[ASSIGNMENT]:
Take every line from the data that has the word "dialog" in it.

# # # #

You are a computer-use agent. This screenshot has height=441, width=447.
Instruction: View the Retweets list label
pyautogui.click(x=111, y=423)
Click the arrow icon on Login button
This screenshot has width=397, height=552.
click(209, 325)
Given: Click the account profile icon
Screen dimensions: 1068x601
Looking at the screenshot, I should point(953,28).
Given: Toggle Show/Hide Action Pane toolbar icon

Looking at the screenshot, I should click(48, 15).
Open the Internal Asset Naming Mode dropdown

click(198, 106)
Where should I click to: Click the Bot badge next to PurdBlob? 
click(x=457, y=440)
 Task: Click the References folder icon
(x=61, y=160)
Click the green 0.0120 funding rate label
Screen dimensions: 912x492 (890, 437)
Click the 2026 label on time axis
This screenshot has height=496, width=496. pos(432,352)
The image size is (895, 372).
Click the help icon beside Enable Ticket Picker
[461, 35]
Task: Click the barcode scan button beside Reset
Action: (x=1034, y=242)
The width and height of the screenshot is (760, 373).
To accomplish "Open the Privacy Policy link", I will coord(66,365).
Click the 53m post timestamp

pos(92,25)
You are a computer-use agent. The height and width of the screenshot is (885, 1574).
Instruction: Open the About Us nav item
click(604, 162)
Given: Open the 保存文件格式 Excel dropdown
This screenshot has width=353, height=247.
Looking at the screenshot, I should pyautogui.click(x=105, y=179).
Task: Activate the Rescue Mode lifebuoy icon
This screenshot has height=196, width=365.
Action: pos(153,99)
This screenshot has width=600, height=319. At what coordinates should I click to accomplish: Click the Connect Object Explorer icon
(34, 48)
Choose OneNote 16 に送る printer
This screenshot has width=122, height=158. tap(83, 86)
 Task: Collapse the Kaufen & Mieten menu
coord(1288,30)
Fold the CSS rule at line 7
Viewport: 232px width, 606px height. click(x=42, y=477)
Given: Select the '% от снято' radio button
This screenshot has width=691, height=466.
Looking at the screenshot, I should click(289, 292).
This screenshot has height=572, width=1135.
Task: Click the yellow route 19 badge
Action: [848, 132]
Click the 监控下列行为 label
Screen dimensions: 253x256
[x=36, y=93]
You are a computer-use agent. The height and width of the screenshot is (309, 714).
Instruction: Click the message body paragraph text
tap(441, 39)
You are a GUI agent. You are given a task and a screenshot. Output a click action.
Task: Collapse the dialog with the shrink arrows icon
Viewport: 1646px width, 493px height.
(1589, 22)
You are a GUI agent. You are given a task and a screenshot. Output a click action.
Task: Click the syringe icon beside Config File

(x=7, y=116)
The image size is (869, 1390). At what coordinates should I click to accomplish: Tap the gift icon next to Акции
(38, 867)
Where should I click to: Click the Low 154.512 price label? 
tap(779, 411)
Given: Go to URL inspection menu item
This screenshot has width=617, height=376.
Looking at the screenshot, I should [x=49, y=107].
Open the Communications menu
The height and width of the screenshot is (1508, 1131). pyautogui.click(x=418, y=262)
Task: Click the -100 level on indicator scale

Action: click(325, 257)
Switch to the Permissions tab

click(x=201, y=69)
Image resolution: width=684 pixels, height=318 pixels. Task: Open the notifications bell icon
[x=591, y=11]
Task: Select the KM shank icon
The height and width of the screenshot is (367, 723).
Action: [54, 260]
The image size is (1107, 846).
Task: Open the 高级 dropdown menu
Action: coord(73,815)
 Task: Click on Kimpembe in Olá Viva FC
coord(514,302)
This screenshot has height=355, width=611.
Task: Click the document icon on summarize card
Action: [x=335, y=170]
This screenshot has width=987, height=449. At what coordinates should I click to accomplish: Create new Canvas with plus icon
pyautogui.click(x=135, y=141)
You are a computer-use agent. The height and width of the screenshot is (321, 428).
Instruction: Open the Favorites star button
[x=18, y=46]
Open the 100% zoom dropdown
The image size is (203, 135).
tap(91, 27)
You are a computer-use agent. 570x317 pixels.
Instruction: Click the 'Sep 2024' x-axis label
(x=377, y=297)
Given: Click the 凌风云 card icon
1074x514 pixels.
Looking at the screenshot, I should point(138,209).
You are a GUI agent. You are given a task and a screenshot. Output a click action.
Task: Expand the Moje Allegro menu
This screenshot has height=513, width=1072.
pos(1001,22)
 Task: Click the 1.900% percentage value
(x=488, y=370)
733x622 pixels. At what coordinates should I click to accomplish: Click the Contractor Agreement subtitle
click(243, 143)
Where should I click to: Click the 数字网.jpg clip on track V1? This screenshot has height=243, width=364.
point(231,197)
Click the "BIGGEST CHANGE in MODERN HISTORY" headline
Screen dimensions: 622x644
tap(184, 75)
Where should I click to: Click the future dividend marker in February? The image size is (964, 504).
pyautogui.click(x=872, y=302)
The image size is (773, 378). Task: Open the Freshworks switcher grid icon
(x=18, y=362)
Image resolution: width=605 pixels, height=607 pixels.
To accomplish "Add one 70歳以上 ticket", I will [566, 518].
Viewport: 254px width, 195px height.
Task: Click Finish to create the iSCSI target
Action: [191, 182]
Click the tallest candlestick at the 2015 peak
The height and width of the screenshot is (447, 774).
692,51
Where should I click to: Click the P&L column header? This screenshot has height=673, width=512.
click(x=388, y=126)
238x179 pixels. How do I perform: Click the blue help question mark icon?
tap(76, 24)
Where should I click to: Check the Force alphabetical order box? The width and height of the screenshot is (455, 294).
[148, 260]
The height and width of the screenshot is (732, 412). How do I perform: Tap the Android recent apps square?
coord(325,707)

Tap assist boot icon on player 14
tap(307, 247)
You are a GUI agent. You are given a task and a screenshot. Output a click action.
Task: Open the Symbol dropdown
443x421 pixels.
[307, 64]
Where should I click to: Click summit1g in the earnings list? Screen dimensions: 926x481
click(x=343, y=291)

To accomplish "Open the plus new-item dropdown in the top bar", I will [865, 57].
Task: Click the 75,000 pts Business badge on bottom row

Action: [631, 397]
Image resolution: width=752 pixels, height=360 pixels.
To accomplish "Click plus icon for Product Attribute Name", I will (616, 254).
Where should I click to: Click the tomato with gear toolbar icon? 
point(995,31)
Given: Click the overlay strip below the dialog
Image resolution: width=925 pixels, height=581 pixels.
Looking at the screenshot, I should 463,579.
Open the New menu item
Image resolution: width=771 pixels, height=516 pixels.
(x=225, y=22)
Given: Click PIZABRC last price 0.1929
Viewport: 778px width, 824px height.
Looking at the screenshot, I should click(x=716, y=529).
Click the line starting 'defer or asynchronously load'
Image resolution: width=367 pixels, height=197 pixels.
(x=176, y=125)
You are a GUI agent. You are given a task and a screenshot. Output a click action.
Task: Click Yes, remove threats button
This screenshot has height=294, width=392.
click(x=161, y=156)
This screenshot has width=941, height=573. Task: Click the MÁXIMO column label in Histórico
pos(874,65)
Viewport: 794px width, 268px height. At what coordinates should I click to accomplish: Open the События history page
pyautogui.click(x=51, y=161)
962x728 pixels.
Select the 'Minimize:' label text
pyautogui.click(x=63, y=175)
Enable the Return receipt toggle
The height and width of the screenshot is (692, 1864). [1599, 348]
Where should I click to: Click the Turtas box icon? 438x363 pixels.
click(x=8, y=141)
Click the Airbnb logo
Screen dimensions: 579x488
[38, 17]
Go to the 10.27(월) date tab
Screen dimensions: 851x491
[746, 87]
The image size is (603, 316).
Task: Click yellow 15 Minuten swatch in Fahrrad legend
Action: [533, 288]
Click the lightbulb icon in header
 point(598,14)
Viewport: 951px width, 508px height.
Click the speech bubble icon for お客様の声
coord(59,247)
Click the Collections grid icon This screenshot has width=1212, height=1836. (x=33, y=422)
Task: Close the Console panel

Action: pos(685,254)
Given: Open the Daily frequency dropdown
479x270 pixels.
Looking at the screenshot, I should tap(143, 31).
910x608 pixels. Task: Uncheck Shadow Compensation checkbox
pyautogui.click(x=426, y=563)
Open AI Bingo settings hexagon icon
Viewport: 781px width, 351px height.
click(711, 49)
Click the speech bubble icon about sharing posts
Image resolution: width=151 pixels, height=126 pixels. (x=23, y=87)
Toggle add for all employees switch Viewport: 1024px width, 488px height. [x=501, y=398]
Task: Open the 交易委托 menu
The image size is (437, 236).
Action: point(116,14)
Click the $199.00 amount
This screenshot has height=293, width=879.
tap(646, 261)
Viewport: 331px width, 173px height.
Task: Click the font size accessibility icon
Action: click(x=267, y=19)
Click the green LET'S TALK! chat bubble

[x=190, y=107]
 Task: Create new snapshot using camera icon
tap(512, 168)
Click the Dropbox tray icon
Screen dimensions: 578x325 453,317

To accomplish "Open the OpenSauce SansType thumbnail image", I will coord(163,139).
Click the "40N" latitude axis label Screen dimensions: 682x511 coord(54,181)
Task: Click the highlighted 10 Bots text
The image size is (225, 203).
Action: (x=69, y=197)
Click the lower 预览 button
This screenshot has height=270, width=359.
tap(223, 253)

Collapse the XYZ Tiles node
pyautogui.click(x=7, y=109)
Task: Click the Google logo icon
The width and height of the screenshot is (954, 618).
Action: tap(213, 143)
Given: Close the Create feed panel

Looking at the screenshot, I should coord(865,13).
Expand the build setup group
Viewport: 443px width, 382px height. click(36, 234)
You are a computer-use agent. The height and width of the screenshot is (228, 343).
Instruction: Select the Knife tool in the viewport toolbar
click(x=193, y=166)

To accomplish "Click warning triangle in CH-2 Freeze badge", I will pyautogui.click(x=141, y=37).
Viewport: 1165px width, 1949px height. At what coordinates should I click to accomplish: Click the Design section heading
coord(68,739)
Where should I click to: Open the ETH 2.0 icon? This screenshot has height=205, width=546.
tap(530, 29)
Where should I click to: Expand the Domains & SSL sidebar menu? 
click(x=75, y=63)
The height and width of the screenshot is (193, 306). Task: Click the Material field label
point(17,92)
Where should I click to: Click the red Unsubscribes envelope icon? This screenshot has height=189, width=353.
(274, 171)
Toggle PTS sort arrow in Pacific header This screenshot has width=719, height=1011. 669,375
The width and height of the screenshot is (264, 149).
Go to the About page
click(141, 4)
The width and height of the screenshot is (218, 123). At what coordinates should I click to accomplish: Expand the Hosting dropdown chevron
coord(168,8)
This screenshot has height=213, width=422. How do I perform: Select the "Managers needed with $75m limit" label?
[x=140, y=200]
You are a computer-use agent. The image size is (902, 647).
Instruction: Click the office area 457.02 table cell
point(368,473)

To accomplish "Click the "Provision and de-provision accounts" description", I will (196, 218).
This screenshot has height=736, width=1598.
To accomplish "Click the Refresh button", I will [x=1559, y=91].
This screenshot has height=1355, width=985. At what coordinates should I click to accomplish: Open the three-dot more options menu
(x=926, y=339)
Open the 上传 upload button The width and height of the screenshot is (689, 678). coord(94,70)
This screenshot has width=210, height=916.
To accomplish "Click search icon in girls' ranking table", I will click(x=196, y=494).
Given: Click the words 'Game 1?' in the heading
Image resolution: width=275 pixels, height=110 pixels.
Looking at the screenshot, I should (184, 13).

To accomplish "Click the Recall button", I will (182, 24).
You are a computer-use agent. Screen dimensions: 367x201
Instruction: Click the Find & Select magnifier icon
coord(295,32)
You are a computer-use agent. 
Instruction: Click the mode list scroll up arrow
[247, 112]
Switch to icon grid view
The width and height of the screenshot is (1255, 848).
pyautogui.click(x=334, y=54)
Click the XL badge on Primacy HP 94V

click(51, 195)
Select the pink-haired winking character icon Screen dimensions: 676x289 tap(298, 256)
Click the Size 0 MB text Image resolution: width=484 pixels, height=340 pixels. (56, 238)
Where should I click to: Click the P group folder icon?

# # # #

[THE COMPLETED TASK]:
Task: Collapse the dialog with the shrink arrows icon
Given: Click the overlay strip below the dialog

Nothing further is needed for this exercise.